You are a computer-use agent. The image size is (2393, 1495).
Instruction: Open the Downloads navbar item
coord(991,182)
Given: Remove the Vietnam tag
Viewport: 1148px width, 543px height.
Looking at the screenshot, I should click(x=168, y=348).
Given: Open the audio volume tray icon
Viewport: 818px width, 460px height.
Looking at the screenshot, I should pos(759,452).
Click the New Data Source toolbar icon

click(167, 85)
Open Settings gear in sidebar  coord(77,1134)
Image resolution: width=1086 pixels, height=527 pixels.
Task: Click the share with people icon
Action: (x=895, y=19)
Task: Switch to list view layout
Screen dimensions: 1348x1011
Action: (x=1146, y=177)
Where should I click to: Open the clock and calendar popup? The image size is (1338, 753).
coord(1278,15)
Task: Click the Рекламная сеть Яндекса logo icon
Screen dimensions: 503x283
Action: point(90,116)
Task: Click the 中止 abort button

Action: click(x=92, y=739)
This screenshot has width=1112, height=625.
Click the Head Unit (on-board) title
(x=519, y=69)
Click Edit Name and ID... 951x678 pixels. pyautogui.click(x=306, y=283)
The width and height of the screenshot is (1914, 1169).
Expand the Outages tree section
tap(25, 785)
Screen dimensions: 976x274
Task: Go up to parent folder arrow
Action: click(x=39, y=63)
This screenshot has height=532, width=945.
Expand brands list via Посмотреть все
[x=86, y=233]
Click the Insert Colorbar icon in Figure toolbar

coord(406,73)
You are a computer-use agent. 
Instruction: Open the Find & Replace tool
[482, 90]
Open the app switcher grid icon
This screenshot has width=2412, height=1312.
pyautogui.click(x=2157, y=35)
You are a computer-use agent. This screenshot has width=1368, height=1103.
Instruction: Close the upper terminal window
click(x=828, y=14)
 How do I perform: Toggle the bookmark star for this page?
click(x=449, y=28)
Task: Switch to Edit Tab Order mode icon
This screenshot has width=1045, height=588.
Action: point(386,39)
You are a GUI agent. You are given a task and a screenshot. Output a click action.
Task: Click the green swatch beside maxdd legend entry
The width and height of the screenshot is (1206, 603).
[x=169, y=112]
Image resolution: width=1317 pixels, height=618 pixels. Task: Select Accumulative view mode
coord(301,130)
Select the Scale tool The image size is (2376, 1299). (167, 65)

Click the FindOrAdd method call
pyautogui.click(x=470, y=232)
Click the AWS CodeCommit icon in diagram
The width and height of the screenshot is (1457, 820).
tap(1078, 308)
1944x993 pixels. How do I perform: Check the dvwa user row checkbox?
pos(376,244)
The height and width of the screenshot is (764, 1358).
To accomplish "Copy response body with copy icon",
—————
__Work required__
Using the entries above, extract exactly the span from the line with "Click the AWS CodeCommit icon in diagram" to the line with "The height and", both lines included; leave out everything else.

__Result below__
Click the AWS CodeCommit icon in diagram
The width and height of the screenshot is (1457, 820).
tap(1078, 308)
1944x993 pixels. How do I perform: Check the dvwa user row checkbox?
pos(376,244)
The height and width of the screenshot is (764, 1358).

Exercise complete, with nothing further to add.